**Dataset records:**
◆ ◆ ◆
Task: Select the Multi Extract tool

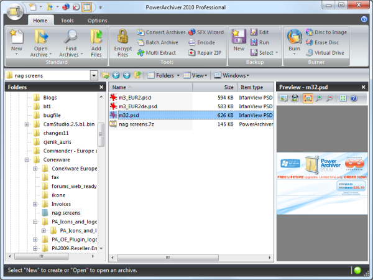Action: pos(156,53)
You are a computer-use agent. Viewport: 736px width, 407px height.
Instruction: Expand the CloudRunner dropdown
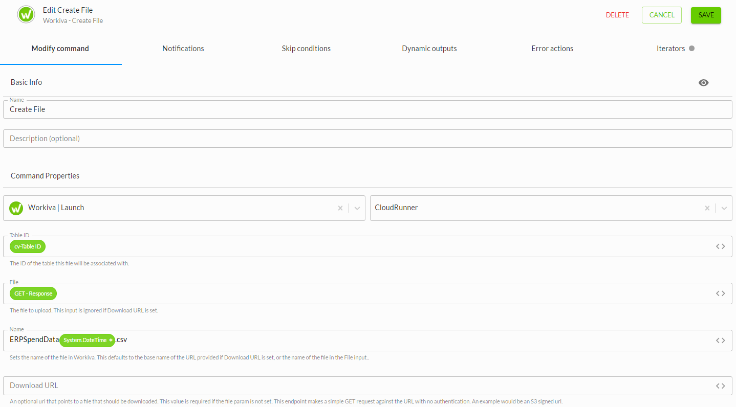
◆ ◆ ◆
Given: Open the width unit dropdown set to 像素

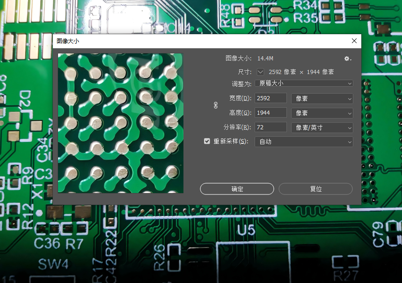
◆ ◆ ◆
Given the data above, transcribe exactly the lines from the one containing "You are a computer-use" down to the one containing "Instruction: Expand the CloudRunner dropdown", and no others.

**Reply:**
You are a computer-use agent. Viewport: 736px width, 407px height.
Instruction: Expand the CloudRunner dropdown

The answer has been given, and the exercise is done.